Classical conditioning is a very basic kind of learning, but experiments revealed that the mechanisms underlying it were more complex than the simple law of contiguity.  For example, one phenomenon found in classical conditioning is blocking (Kamin, 1968).  Blocking involves two conditioned stimuli, CSA and CSB.  Either one is capable of being conditioned to produce the CR.  However, if training begins with a phase in which only CSA is paired with the US, and is then followed by a phase in which both CSA and CSB are paired with the US, then CSB fails to produce the CR.  The prior conditioning involving CSA blocks the conditioning of CSB, even though in the second phase of training CSB is contiguous with the UR.

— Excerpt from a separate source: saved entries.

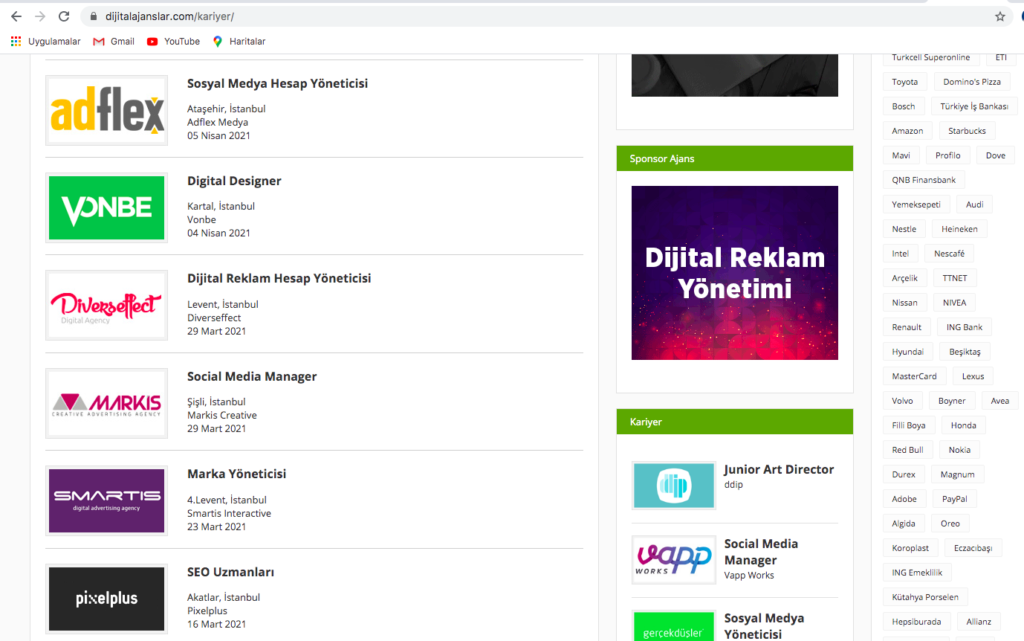Select the Starbucks brand tag
Screen dimensions: 1024x641
(966, 131)
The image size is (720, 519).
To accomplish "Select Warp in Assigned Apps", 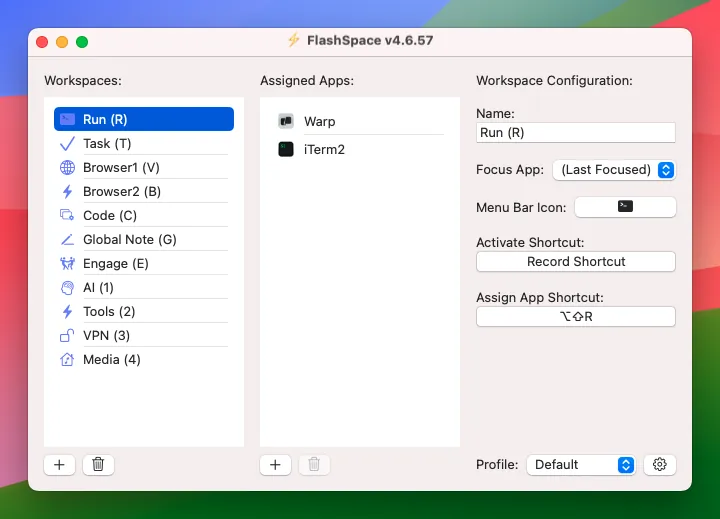I will coord(320,122).
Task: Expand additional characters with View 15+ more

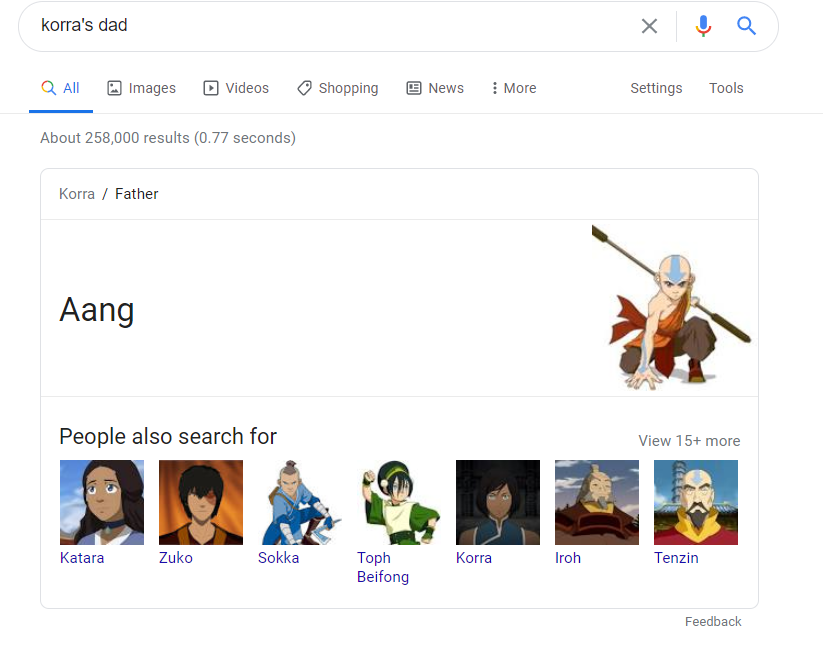Action: click(689, 441)
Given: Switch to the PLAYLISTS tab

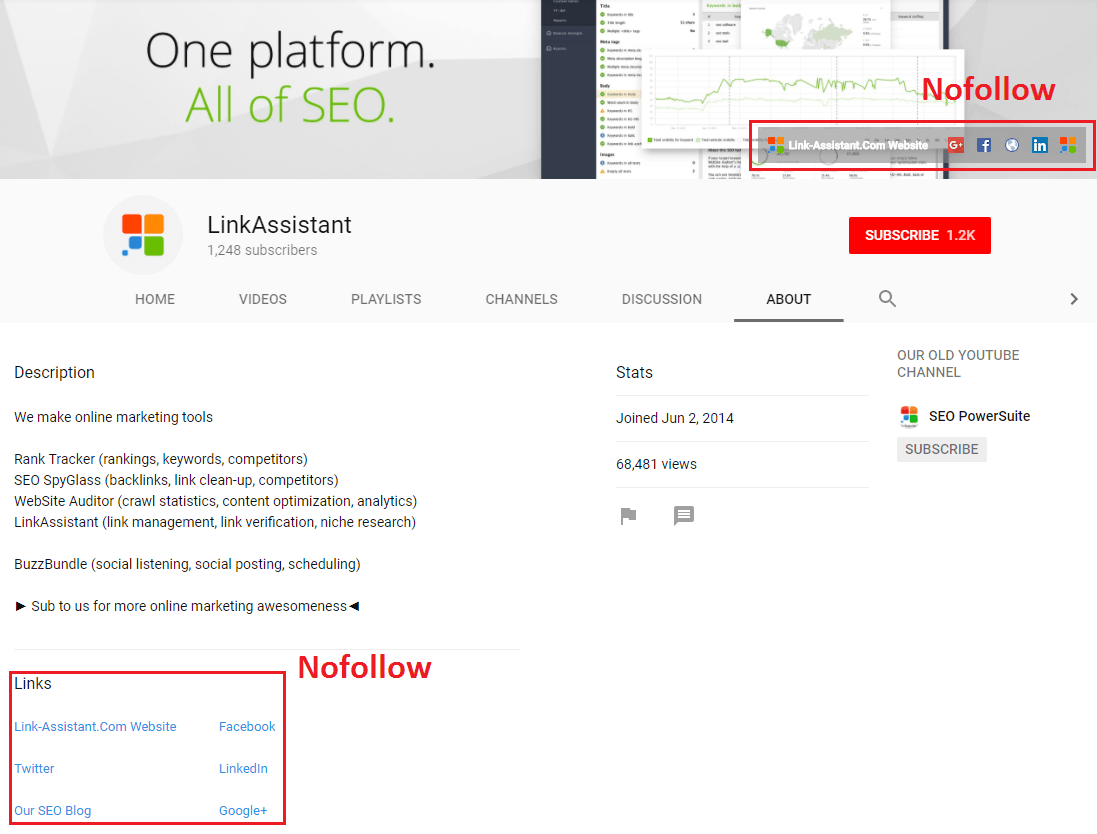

The explanation of phenomena like blocking required a new model of associative learning.  Such a model was proposed in the early 1970s by Robert Rescorla and Allen Wagner (Rescorla & Wagner, 1972).  This mathematical model of learning has been described as being cognitive because it defines associative learning in terms of expectation.  Its basic idea is that a CS is a signal about the likelihood that a US will soon occur.  Thus the CS sets up expectations of future events.  If these expectations are met, then no learning will occur.  However, if these expectations are not met – if the agent is surprised – then associations between stimuli and responses will be modified. “Certain expectations are built up about the events following a stimulus complex; expectations initiated by that complex and its component stimuli are then only modified when consequent events disagree with the composite expectation” (Rescorla & Wagner, 1972, p. 75).

References:

  1. Kamin, L. J. (1968). Attention-like processes in classical conditioning. In M. R. Jones (Ed.), Miami symposium on the prediction of behavior: Aversive stimulation (pp. 9-32). Miami: University of Miami Press.
  2. Rescorla, R. A., & Wagner, A. R. (1972). A theory of Pavlovian conditioning: Variations in the effectiveness of reinforcement and nonreinforcement. In A. H. Black & W. F. Prokasy (Eds.), Classical Conditioning II: Current Research And Theory (pp. 64-99). New York, NY: Appleton-Century-Crofts.